Al termine del racconto pasquale di Giovanni, le ferite di Gesù vengono nuovamente mostrate e l’apostolo che prima era lacerato dal dubbio esclama: Mio Signore e mio Dio.
Non credo in una fede e in una Chiesa senza ferite
La Pasqua è un esodo – il passaggio da una visione delle ferite di Gesù ad un’ altra, un passaggio dall’ “Ecce Homo”” a “l’Ecce Deus”! Ciò che la Chiesa tradizionalmente esprime con il linguaggio metafisico, delle “due nature”, noi lo possiamo chiamare “due modi di interpretare le ferite di Gesù”. Le ferite di Gesù osservate da due punti di vista suscitano due reazioni, ammantate di due parole – “uomo” e “Dio”. E queste parole che indicano qualcosa di così radicalmente distinto (ma ovviamente profondamente collegato) si possono riferire alla stessa persona.
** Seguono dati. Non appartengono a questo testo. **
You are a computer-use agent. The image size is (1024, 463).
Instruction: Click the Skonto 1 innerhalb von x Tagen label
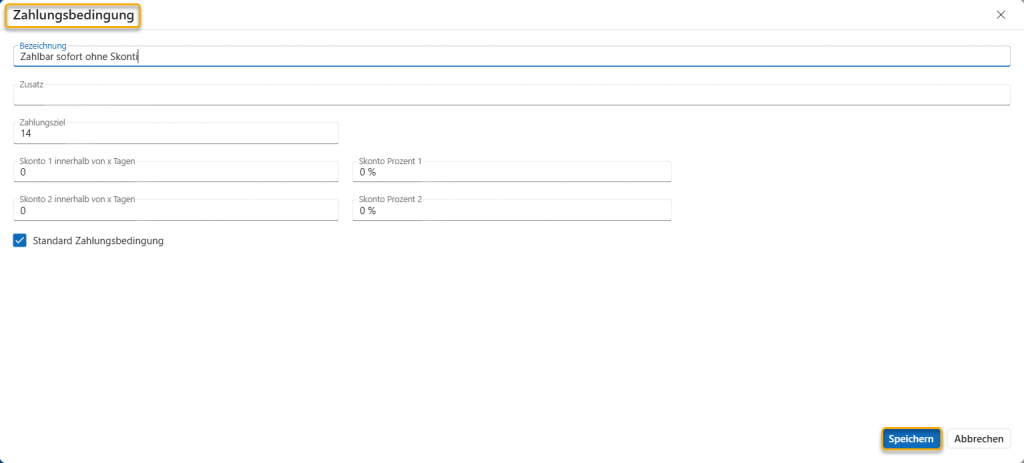[x=77, y=161]
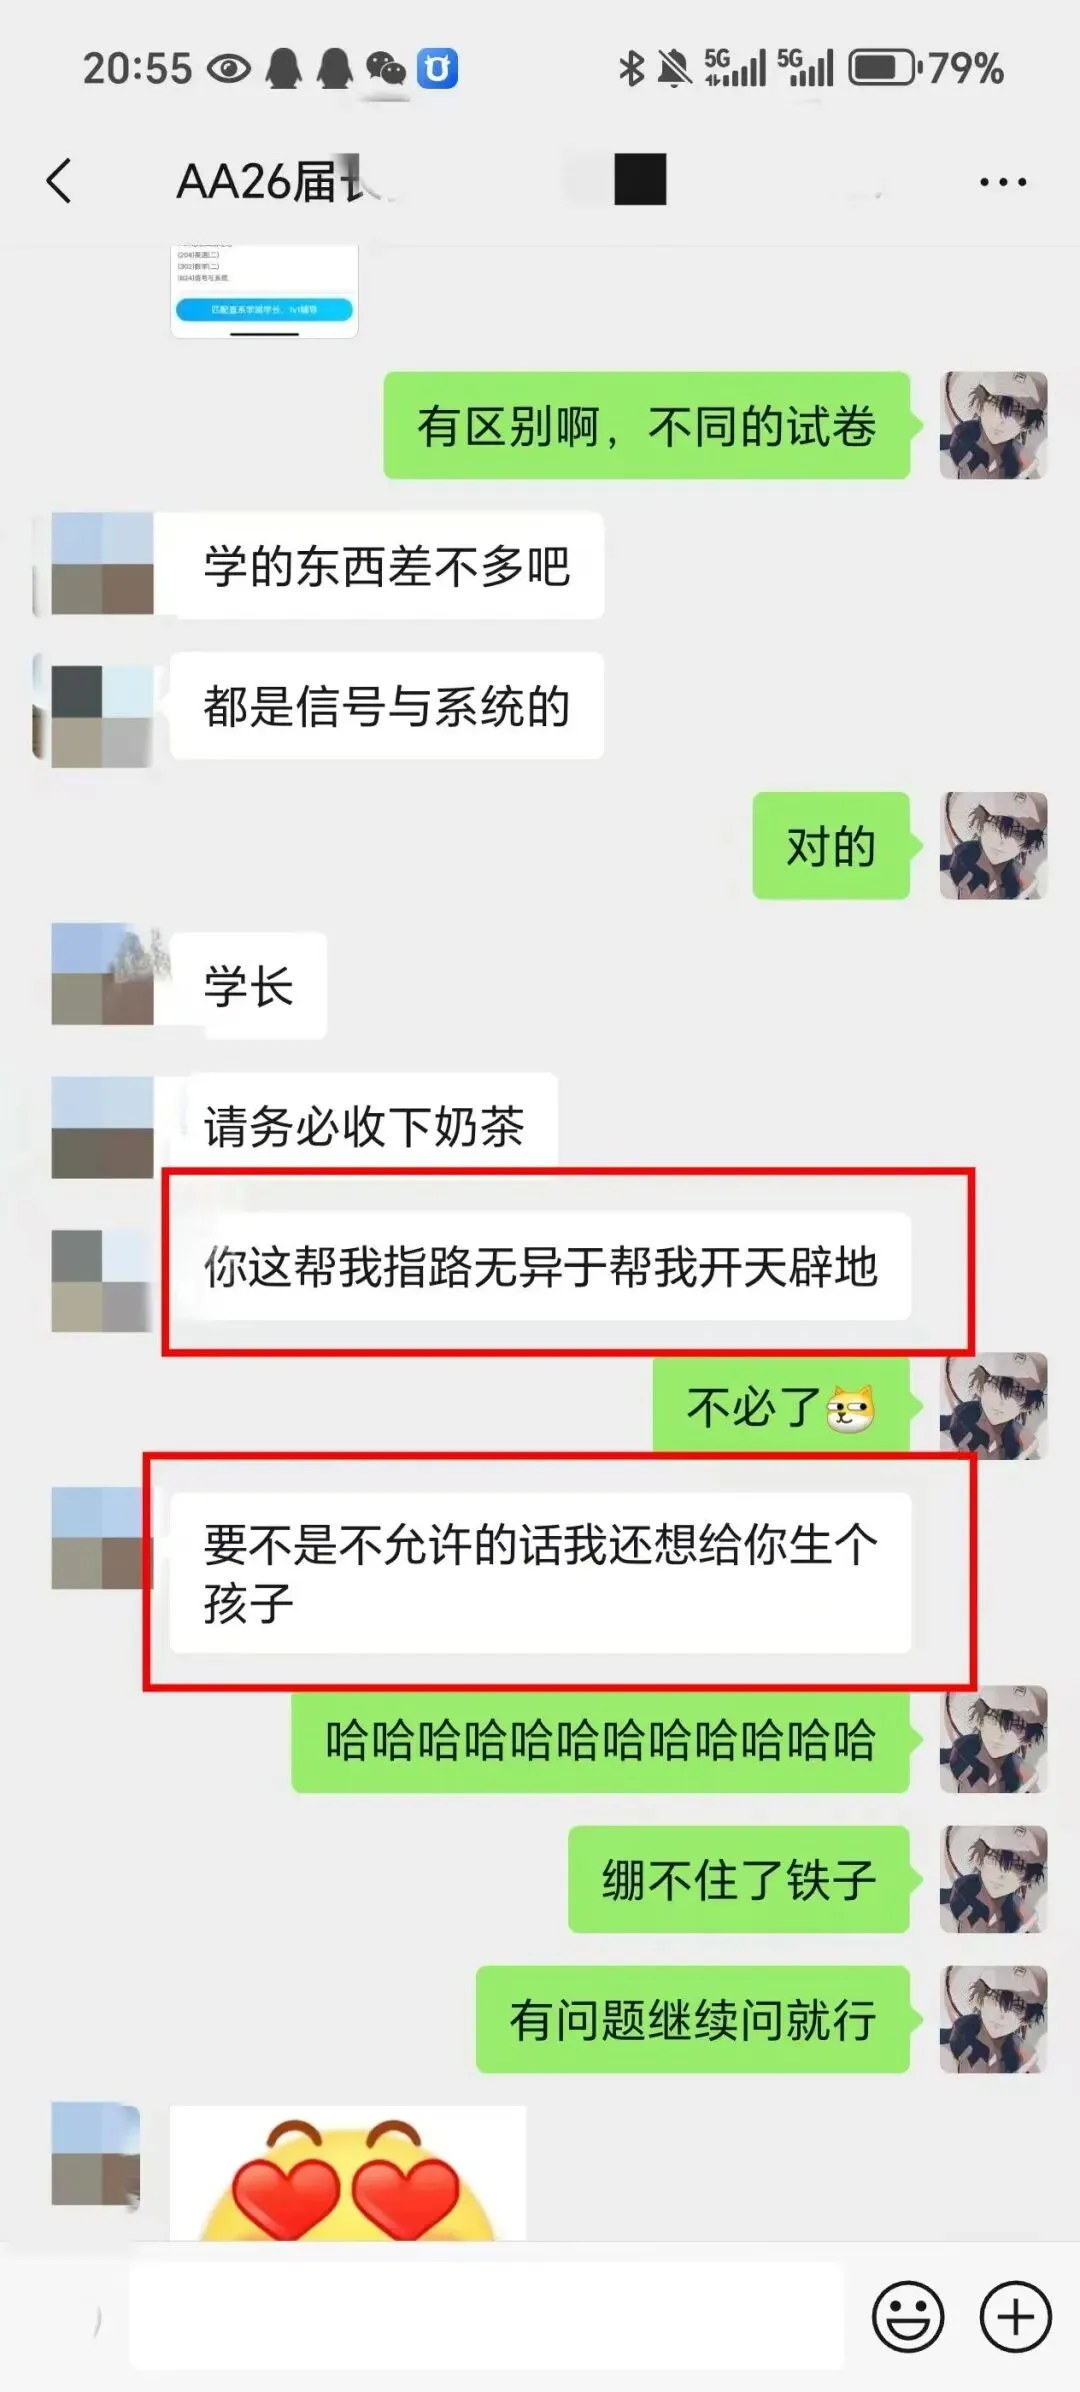Tap the '不必了' reply with doge emoji

pyautogui.click(x=782, y=1406)
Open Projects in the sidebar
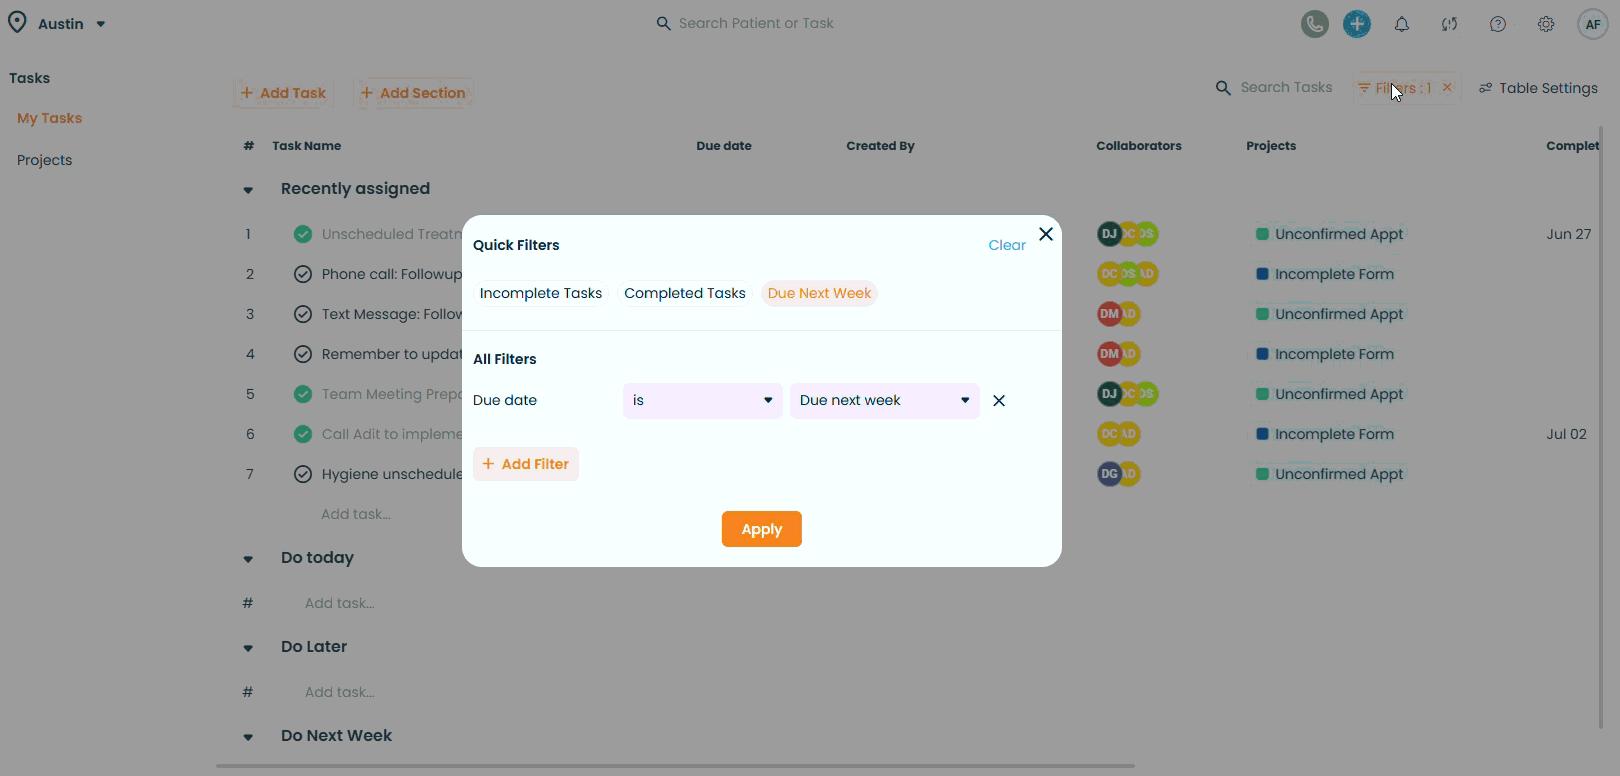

Né Pilato né Tommaso fanno delle dichiarazioni teologiche sulle “nature” di Gesù. Le loro sono dichiarazioni che esprimono un’immediata emozione o emozioni accompagnate dall’esperienza dell’incontro. L’esclamazione di Tommaso è generalmente intesa come espressione di stupore e gioia di un uomo i cui sensi l’hanno convinto della realtà fisica della crocifissione. Come ho lasciato intravedere, forse potrebbe esserci qualcosa di più.
La gioia di Tommaso, la sua “seconda conversione” è stata suscitata da qualcosa che sembra averlo colpito più degli altri apostoli: l’unità in Cristo – l’unicità di Gesù crocifisso e risorto. Le ferite di Gesù ne erano la prova.
Tommaso, vedendo le ferite di Gesù, può esperimentare il compimento delle sue parole: “Chi ha visto me ha visto il Padre” (Gv 14,9). Egli vede Dio in Gesù e lo vede attraverso l’abisso delle sue ferite.
Si racconta che a San Martino apparve Satana stesso nelle sembianze di Cristo. Il santo tuttavia non fu tratto in inganno. Gli chiese: “Dove sono le tue ferite?”.
Io non credo in “fedi senza ferite”, in una Chiesa senza ferite, in un Dio senza ferite. Solo il Dio ferito attraverso la nostra fede ferita potrebbe guarire il nostro mondo ferito.